国民の祝日とされるこの日は、全国の各市区町村で、成人を祝って成人式が行われます。
成人の日はいつ?成人式に出席する年齢は?
以前は1月15日が成人の日でしたが、現在では1月の第2月曜日となっています。
地域によっては、進学や就職でふるさとを離れた新成人の対象者たちが、お盆休みの帰省に合わせるなどして出席しやすくなるように8月に成人式を開催するところもあったり、5月のGWや春に行う自治体もあります。
また、本来は前年の成人の日の翌日から、その年の成人の日までに誕生日を迎える人を祝う日でしたが、現在は学齢方式が定着するようになりました。
学齢方式とは?
成人を迎える前年の4月2日からその年の4月1日に成人する人が対象となるもので、学校の学年の区切り方と同じ考え方ともいえます。
以前は、前年の成人の日の翌日から、その年の成人の日までに誕生日を迎える人を対象とする年齢方式でしたが、この場合、早生まれの人は出席する年が異なってしまうというデメリットがありました。
2000年以降は、全国の多くの自治体が学齢方式で行うようになっています。これにより、1月の第2月曜日の時点では20歳を迎えてない人もなかにはいることにもなります。
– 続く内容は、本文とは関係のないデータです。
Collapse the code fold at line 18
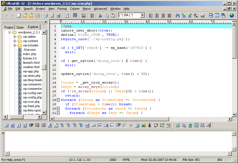The image size is (238, 163). pyautogui.click(x=58, y=100)
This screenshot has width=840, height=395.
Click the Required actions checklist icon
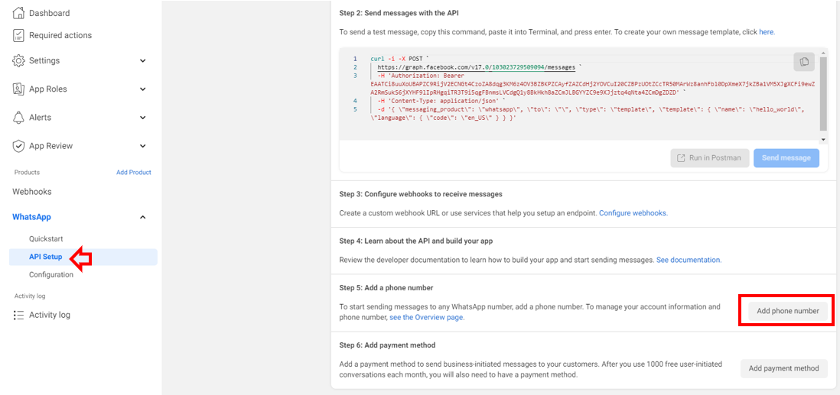pos(18,35)
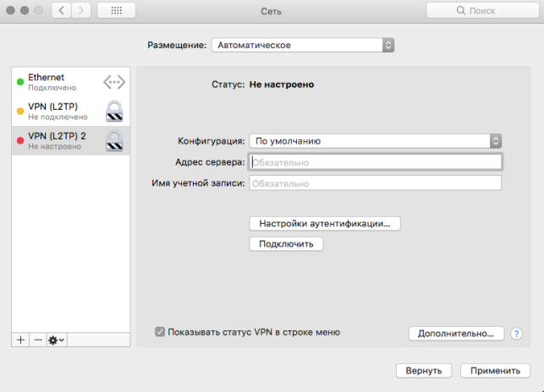
Task: Select Ethernet in the services list
Action: pos(51,82)
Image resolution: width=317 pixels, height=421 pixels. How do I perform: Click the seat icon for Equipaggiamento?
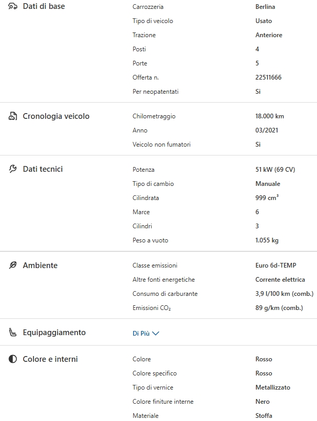click(13, 333)
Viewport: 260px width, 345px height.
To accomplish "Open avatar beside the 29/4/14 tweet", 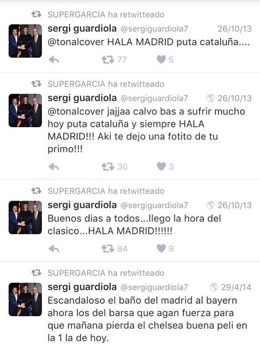I will click(25, 299).
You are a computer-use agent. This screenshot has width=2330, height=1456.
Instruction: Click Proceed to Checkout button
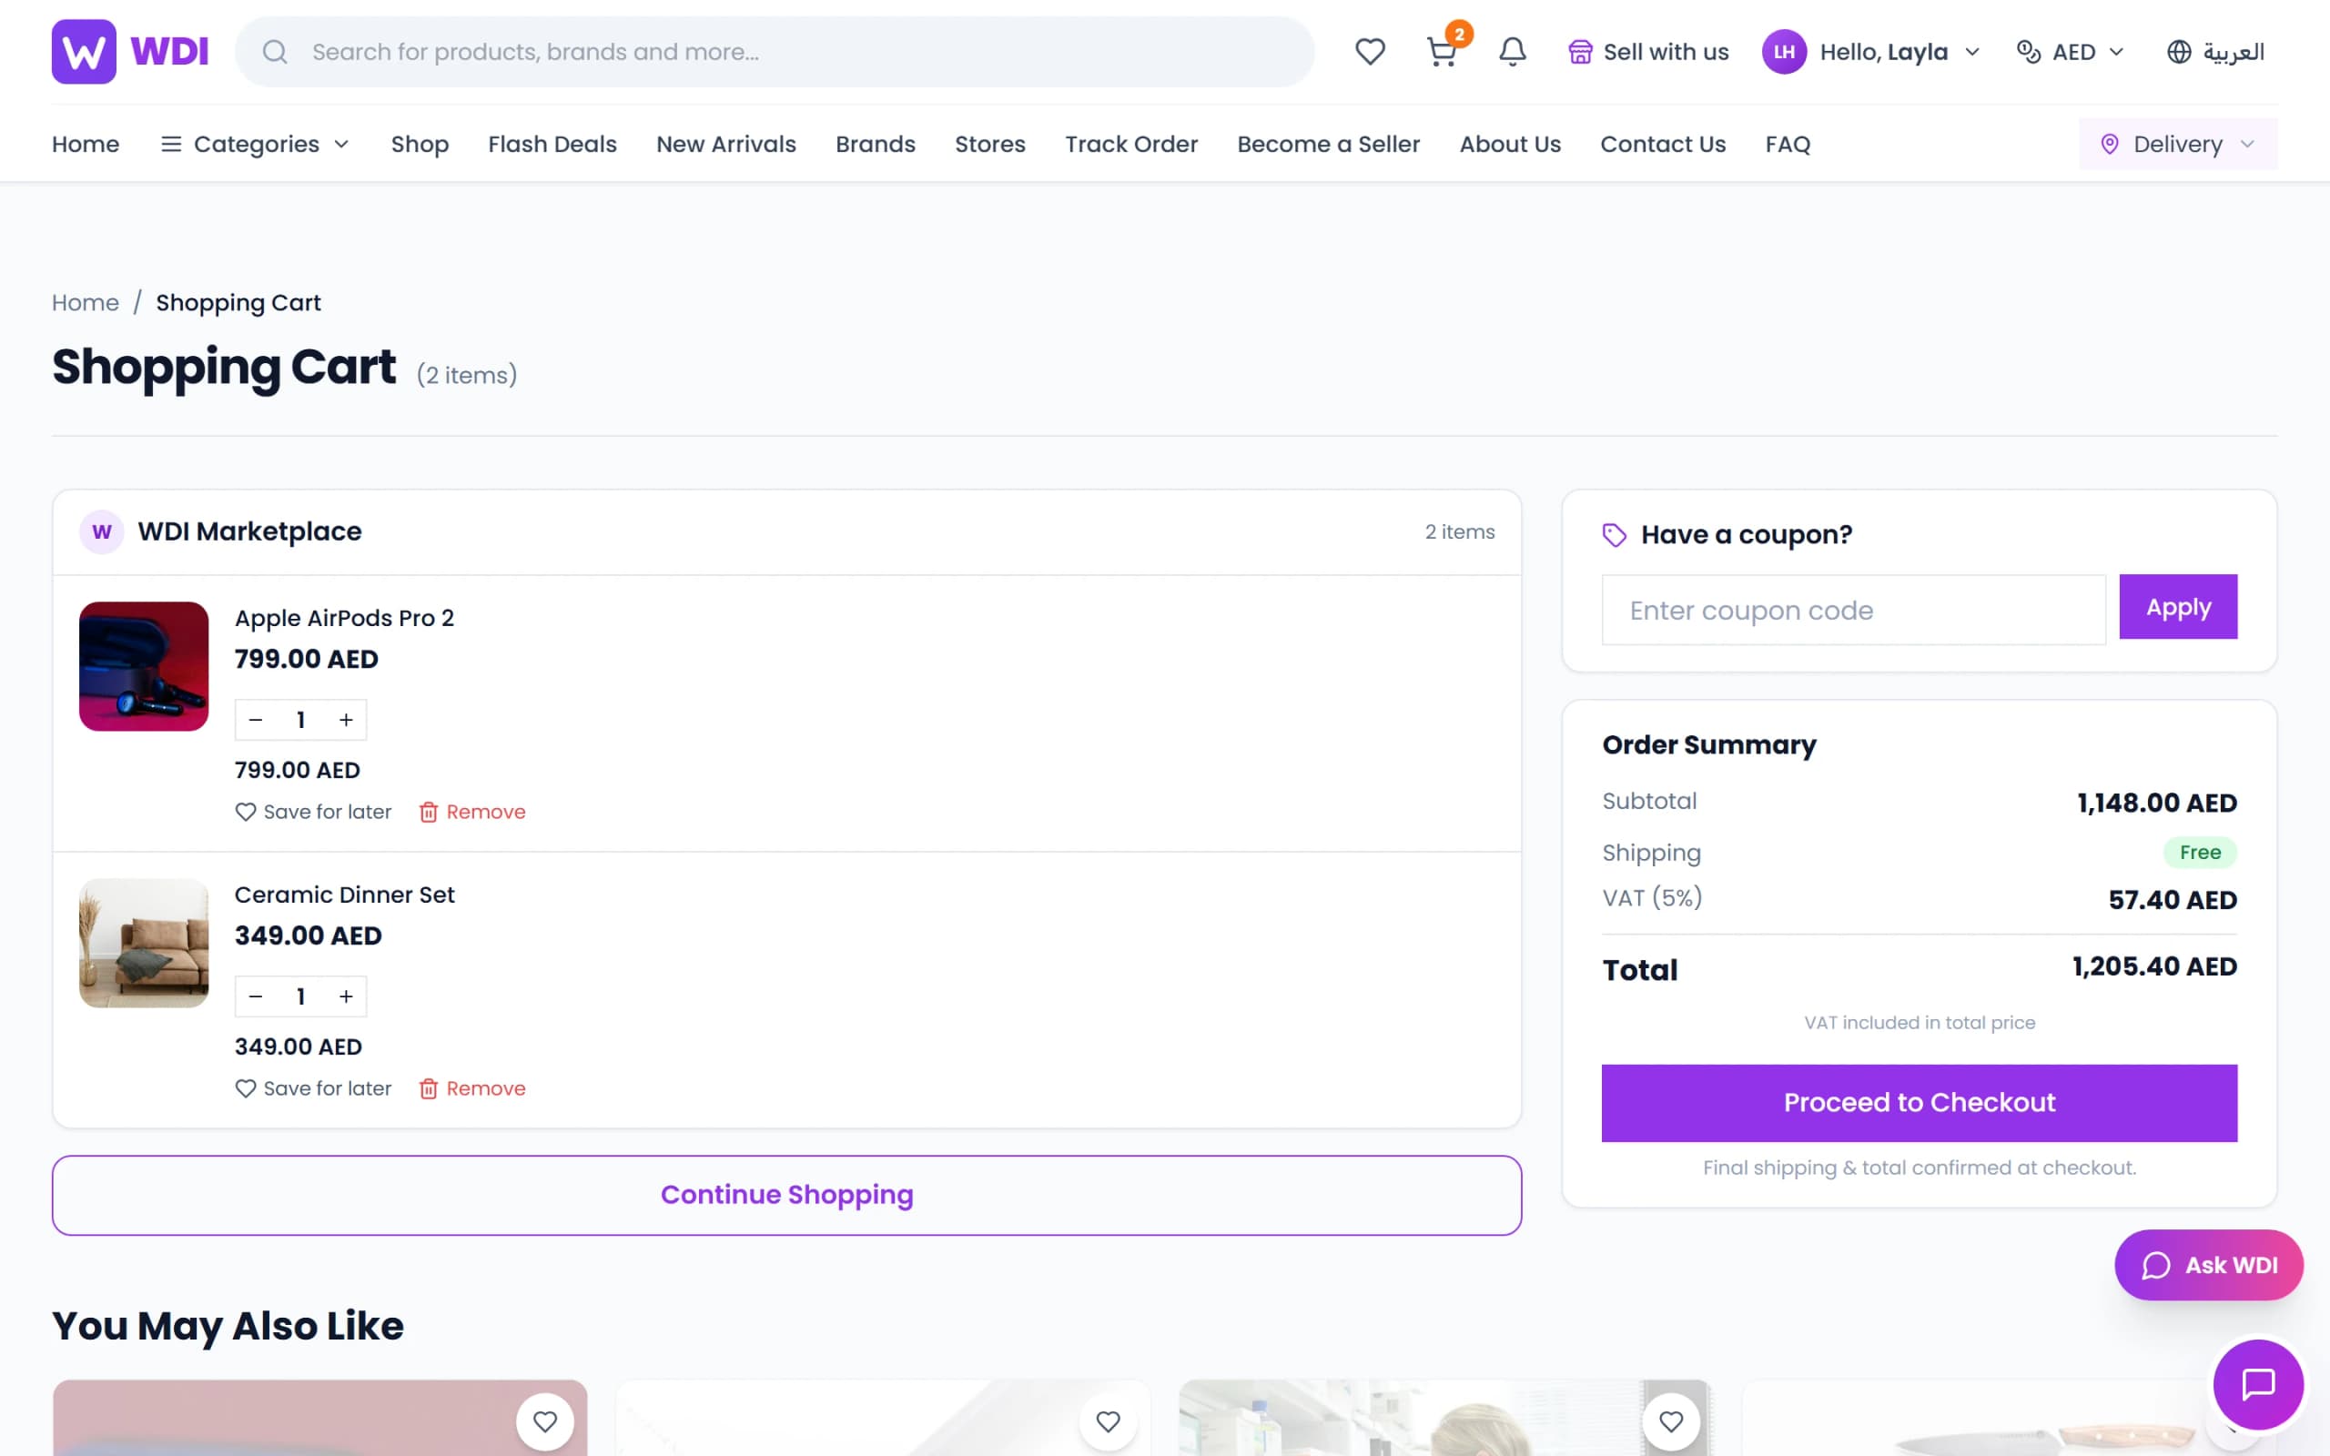[1919, 1103]
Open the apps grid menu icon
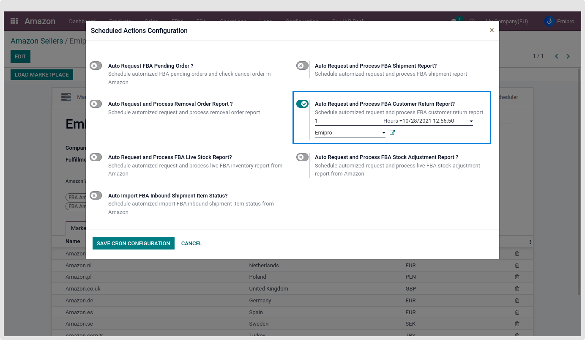Viewport: 585px width, 340px height. [14, 21]
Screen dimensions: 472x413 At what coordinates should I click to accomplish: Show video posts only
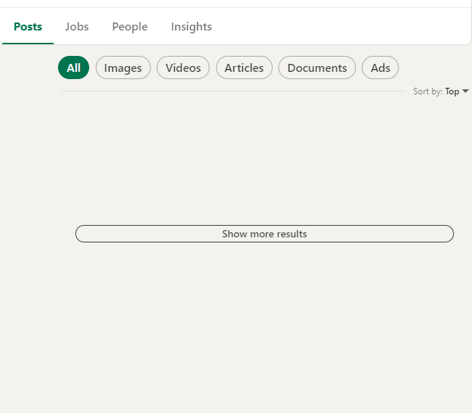[x=183, y=68]
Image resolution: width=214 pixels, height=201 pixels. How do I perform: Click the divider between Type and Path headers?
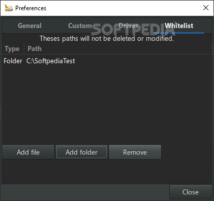point(24,48)
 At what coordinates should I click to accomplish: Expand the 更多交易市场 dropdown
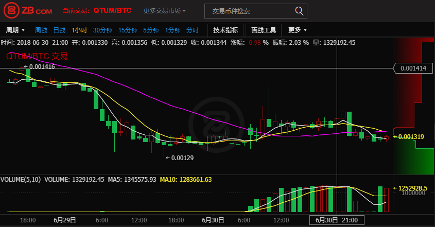point(165,11)
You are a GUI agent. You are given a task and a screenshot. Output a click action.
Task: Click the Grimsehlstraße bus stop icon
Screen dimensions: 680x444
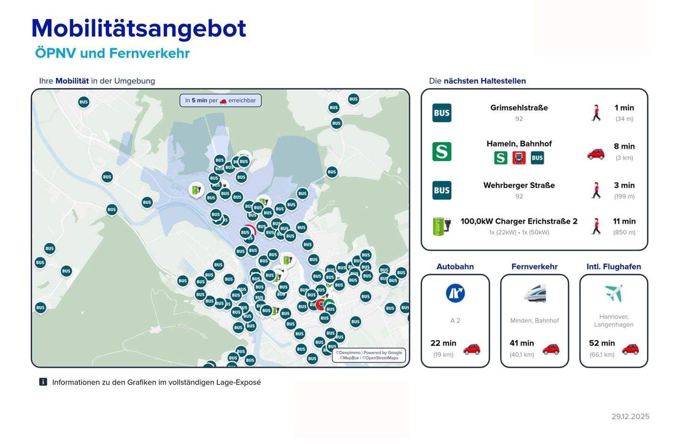442,113
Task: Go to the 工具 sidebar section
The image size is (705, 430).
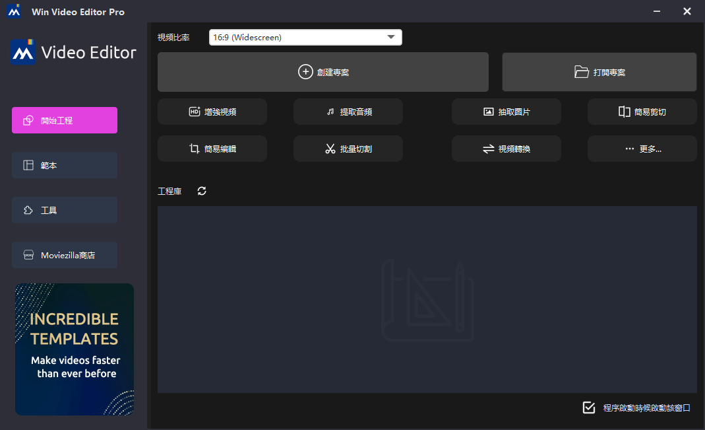Action: (65, 210)
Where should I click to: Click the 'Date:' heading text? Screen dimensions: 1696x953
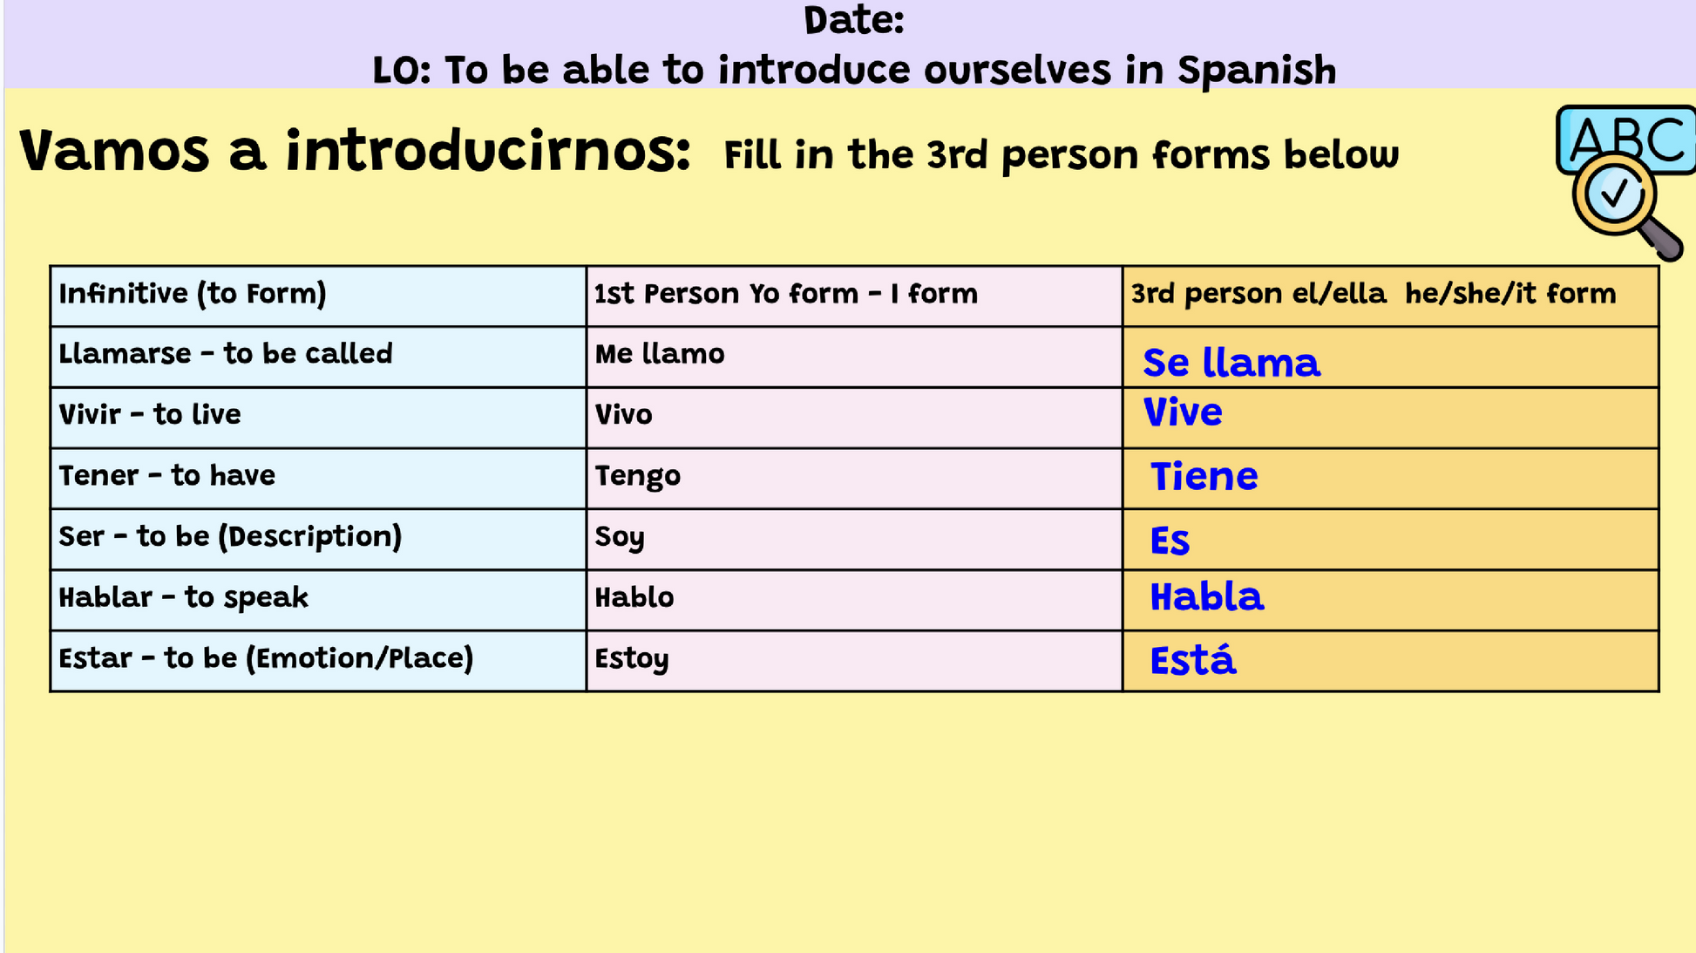[854, 20]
20歳になるとお酒を飲むことも許される年齢ではありますが、実際にはまだ19歳の同級生がいる場合もあるのでご注意を!
それぞれの年の対象者は下記もご参考に!
- 2023年1月成人式 2002年4月2日~2003年4月1日に生まれた人
- 2024年1月成人式 2003年4月2日~2004年4月1日に生まれた人
- 2025年1月成人式 2004年4月2日~2005年4月1日に生まれた人
- 2026年1月成人式 2005年4月2日~2006年4月1日に生まれた人
- 2027年1月成人式 2006年4月2日~2007年4月1日に生まれた人
地域によっては、その年に20歳の誕生日を迎える人が対象になる暦年方式もあり、全国的に統一されているわけではありませんので、地域の自治体に確認するのもおすすめです。
18歳で成人に
日本では、明治時代から約140年間、成年年齢は20歳と民法で定められていました。
しかしこの民法が改正され、2022年4月1日から、成年年齢が20歳から18歳に変わりました。
これによって、2022年4月1日時点で18歳、19歳の方は2022年4月1日に成人となり、2022年4月1日以降に18歳になる方(2004年4月2日以降に生まれた方)は、18歳の誕生日から成人となります。
18歳は成人式ってどうなるの?
上記のように成人になる年齢が18歳に引き下げとなったわけですが、気になるのが「じゃあ、18歳の私は成人式って今年なの?」という疑問。
2022年は施行前のため成人は「20歳」と決まっていますが、2023年以降は18歳が成人年齢となります。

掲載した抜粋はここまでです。